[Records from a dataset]
----

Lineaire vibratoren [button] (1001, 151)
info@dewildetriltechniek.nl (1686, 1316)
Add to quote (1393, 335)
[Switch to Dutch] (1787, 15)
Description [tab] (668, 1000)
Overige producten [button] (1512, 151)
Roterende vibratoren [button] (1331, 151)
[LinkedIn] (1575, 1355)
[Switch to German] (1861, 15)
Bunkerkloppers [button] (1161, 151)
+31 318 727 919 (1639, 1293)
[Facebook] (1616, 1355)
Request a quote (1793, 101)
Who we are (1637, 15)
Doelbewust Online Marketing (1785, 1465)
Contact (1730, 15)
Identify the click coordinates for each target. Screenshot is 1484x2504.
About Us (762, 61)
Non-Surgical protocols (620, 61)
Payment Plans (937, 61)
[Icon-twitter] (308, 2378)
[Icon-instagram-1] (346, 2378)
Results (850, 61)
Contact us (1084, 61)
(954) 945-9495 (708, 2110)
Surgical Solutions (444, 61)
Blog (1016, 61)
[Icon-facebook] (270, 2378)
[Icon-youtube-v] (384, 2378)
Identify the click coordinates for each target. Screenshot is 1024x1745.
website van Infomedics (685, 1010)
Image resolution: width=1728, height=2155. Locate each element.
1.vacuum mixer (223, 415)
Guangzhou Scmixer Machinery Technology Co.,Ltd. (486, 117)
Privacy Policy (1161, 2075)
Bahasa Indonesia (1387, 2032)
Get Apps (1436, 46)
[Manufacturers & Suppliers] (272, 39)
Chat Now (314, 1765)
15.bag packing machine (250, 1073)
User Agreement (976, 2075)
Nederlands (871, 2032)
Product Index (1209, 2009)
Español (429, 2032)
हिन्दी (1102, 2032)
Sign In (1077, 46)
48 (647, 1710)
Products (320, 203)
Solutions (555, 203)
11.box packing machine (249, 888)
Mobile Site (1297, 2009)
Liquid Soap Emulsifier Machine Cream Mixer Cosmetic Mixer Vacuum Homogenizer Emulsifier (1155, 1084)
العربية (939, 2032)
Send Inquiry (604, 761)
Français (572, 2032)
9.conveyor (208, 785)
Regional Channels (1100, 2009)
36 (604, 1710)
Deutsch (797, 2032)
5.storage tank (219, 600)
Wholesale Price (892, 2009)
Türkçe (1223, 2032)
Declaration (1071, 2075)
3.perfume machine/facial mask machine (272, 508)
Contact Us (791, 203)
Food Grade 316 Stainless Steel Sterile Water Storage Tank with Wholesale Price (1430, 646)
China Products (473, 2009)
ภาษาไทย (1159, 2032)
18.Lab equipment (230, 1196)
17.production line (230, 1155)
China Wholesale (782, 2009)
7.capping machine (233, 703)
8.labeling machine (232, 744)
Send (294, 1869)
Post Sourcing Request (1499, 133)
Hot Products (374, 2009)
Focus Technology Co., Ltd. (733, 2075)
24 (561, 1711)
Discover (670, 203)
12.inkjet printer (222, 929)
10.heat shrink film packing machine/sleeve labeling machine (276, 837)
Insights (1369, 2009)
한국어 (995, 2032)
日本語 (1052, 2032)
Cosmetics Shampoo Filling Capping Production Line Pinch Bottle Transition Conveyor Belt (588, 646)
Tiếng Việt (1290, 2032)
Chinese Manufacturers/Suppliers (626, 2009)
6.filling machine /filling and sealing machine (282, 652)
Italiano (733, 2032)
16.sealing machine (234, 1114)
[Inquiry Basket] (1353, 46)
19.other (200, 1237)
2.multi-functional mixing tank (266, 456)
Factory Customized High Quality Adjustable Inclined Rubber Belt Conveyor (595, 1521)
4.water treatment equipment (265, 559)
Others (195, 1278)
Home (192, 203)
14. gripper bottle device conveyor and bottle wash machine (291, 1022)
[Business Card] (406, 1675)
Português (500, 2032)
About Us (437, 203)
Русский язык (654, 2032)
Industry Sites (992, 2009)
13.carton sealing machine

----

_WHAT YOU SHOULD DO_
Whichever lines of the records above hold the word "target" should all be copied out.

_COMPLETED EXERCISE_
Identify the click coordinates for each target. Screenshot is 1484x2504.
Identify the click coordinates for each target. Screenshot is 1024x1745.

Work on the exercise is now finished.